Che stupida che sono.
Mi asciugo le lacrime e con un moto di orgoglio, cerco di non tradire tutta la mia collera e soprattutto il mio imbarazzo. In quel diario ci sono tutti i miei segreti più intimi.
Un fremito di profonda vergogna mi assale neanche fossi un'adolescente. Mi sento violata da lui più per questo che per il contatto fisico di poco prima, ma non ho il tempo di aprire bocca, che una voce prepotente ci raggiunge dal corridoio.
«Che succede qui?»
Kam si volta e per qualche secondo mi sembra scosso, come se fosse arrabbiato con se stesso per essersi lasciato sorprendere a parlare con me, una prigioniera.
Lo sguardo dell'uomo che è appena arrivato sembra proprio non voler permettere nessuna violazione della sua legge o autorità. È il capo, l'ho riconosciuto subito dal suo tono autoritario e intransigente.
«Ti stavo aspettando, Kam! Perché non sei venuto subito da me?» sbraita, ma non aspetta nemmeno la sua risposta che continua: «Ti sei lasciato sfuggire anche tu l'altra prigioniera. Com'è possibile?»
Kam incassa il colpo, ma non si giustifica. Quindi è per questo che non l'ho più visto in questi giorni? Stava dando la caccia a Lana, o meglio, dato che già si conoscevano, forse ha solo finto e magari l'ha anche aiutata.
«Con te facciamo i conti dopo. Ora vai a preparare gli uomini per la partenza: questo posto ora non è più sicuro» ordina e poi rivolgendosi a me, «preparati, ti portiamo via!»
«Mi liberate?» oso chiedere con il cuore che ormai ha preso a rimbombarmi nel petto.
L'uomo scoppia a ridere squadrandomi dall'alto in basso.
«Ma come? Non vuoi unirti a noi?»
Nonostante qualcosa mi dica che in fondo gli servo viva, per un attimo ho la sensazione che voglia uccidermi con lo sguardo, per quanto sia terrificante.
Poi però, non appena i suoi occhi notano la sporcizia che mi circonda, la sua furia sembra fomentarsi ancora di più.
«Questa stanza è un porcile» urla soffermandosi prima sul cibo rovesciato per terra e poi sul secchio maleodorante che in questi giorni è servito per i miei bisogni.
L'uomo mi si avvicina facendomi tremare, ma mi sorprende quando abbozza un sorriso sdentato, come quello di un vecchio che si rivolge a un giovane nipote.
Abbasso lo sguardo per soggezione e per nascondere la repulsione nei suoi confronti.
«Sei una bambina» mi rimprovera quasi come se fosse una colpa.
«Le mie figlie si sono prese cura di te... e invece sei sporca e denutrita...»
Rimango in silenzio del tutto incredula.
«Mi hanno riferito che non hai mai urlato né pianto.
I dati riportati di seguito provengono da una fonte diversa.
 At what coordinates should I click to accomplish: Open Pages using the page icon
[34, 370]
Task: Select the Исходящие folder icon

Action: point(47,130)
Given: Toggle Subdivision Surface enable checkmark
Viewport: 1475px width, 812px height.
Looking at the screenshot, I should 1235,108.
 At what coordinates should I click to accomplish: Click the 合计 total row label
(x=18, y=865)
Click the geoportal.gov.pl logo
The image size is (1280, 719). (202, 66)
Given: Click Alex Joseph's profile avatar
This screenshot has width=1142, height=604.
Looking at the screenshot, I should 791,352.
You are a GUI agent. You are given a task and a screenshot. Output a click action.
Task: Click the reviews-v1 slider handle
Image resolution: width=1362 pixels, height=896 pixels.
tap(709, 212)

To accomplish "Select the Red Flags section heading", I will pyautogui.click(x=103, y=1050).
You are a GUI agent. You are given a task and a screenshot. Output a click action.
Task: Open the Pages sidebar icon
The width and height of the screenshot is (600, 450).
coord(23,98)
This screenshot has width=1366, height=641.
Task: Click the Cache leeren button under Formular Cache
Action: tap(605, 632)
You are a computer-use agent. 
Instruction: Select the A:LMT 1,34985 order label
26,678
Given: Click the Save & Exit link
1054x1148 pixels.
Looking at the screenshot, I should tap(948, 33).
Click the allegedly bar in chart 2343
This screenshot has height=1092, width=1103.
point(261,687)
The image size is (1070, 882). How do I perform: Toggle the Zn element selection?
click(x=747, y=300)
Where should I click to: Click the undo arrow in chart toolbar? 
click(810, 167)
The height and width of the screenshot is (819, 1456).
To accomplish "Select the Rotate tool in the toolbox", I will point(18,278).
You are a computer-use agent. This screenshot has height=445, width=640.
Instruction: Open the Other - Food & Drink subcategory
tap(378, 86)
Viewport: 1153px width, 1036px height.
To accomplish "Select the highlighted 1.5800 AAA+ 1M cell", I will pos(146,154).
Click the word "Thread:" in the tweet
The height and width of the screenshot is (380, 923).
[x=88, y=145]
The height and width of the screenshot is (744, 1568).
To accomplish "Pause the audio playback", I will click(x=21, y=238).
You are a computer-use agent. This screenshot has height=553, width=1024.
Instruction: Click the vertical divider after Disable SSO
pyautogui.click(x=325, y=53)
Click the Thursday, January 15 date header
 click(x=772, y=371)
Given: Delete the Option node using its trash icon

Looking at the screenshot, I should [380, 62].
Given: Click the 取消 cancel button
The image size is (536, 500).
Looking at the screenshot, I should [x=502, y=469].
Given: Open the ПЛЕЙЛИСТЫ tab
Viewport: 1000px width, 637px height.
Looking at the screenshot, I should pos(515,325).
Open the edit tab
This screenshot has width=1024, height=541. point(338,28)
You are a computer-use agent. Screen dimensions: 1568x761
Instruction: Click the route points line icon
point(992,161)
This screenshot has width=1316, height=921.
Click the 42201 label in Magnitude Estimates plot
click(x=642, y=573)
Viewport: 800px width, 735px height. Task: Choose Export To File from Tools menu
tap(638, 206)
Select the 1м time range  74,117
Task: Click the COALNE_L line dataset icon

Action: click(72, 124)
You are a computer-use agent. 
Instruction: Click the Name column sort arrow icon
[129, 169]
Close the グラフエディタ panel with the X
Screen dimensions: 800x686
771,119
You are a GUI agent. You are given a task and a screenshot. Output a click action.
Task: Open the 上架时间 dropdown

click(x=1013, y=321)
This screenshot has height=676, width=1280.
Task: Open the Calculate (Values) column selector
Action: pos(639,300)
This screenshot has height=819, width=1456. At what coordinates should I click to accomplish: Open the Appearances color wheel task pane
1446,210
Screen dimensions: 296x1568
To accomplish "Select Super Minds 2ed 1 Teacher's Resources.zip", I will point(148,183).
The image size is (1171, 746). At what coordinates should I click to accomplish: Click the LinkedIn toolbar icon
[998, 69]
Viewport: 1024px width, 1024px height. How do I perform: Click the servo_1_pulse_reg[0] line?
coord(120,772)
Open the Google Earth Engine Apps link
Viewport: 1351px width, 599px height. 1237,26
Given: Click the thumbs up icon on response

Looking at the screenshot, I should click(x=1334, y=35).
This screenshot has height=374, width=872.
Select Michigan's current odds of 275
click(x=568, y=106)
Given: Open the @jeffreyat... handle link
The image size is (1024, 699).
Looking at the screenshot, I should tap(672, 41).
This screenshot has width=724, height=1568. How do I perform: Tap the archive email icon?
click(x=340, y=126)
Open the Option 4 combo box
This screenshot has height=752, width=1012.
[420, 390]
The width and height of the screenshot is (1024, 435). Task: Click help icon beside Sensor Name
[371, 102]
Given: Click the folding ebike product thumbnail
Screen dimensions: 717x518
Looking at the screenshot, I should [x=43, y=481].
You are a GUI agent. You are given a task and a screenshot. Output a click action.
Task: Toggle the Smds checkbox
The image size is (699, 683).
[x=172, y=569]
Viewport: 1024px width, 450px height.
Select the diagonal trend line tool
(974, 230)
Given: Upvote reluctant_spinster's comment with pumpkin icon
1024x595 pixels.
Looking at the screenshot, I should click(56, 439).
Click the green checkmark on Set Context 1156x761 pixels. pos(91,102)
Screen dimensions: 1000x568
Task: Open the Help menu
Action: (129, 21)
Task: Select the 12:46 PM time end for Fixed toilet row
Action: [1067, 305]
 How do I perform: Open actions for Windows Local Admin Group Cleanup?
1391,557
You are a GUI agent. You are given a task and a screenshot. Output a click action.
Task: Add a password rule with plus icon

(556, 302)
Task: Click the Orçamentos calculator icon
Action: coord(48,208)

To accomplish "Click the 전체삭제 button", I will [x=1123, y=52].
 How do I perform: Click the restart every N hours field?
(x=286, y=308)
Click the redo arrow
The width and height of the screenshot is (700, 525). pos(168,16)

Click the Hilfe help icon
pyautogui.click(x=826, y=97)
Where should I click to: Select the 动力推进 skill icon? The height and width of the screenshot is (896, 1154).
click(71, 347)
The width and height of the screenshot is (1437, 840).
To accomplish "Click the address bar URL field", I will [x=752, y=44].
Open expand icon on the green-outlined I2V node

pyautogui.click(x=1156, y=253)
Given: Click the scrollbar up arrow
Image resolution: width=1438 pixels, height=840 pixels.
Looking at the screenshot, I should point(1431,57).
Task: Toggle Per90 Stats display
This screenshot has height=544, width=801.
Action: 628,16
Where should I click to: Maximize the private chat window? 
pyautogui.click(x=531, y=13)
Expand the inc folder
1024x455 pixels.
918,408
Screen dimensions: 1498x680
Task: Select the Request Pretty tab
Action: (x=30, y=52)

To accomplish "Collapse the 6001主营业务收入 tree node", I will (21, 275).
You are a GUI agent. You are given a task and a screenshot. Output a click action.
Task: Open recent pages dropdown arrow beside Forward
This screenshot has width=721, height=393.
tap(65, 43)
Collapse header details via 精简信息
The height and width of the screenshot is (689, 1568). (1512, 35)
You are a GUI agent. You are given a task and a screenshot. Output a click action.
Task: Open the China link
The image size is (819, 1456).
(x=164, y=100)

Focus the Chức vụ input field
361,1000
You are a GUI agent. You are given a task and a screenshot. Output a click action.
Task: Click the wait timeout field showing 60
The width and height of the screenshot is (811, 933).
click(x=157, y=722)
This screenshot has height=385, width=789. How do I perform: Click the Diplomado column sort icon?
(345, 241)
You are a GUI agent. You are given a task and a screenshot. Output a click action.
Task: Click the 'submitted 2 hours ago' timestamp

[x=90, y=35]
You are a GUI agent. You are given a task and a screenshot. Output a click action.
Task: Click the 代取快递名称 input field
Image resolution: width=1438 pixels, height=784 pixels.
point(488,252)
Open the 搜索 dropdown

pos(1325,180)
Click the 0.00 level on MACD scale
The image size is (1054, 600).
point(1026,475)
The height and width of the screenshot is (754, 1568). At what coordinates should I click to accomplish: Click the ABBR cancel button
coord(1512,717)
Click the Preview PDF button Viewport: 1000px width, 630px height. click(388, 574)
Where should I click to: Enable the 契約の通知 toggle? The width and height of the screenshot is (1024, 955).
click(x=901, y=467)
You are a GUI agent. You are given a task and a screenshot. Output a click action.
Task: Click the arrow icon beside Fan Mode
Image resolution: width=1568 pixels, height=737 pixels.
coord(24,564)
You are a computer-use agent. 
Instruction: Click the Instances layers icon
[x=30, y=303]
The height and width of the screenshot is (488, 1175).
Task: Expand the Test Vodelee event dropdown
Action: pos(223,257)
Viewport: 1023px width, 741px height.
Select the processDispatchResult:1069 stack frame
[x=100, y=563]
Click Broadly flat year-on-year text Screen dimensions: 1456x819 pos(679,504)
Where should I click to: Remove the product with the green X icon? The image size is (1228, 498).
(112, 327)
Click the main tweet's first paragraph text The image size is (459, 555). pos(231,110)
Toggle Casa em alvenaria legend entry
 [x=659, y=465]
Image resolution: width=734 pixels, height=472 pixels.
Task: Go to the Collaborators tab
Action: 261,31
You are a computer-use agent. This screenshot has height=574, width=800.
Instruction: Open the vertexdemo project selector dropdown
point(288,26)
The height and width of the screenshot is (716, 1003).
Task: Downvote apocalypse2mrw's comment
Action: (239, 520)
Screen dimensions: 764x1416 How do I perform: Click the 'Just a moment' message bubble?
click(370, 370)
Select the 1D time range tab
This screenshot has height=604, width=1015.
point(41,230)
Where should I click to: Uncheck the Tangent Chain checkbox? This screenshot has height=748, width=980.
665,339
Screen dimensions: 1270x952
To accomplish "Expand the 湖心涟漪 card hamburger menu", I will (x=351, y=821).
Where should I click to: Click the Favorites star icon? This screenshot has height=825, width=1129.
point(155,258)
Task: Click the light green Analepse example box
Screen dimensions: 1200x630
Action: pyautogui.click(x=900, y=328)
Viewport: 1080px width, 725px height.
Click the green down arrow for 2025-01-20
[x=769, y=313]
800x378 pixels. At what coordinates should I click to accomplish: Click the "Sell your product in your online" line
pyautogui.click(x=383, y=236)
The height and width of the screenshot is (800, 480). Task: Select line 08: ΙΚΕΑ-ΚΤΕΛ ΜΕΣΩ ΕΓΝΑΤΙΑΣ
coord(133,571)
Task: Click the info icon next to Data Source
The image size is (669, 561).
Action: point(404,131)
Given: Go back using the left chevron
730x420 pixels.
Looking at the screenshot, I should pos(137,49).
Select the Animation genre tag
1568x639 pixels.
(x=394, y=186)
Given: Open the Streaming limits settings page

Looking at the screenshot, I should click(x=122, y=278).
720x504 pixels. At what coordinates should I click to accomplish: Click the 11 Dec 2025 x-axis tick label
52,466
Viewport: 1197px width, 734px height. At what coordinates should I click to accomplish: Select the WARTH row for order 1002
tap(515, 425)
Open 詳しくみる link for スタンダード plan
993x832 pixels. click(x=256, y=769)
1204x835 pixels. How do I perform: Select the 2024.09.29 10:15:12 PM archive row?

Sei...» si sofferma come se non riuscisse a trovare il termine più adatto, poi continua: «remissiva e mansueta, sì... proprio come vuole Allah, l'Altissimo. Però devi mangiare e... lavarti...»
Pronuncia l'ultima parola arricciando il naso per la puzza che deve riempire la stanza.
«Ti liberemo domani, inshallah!» conclude.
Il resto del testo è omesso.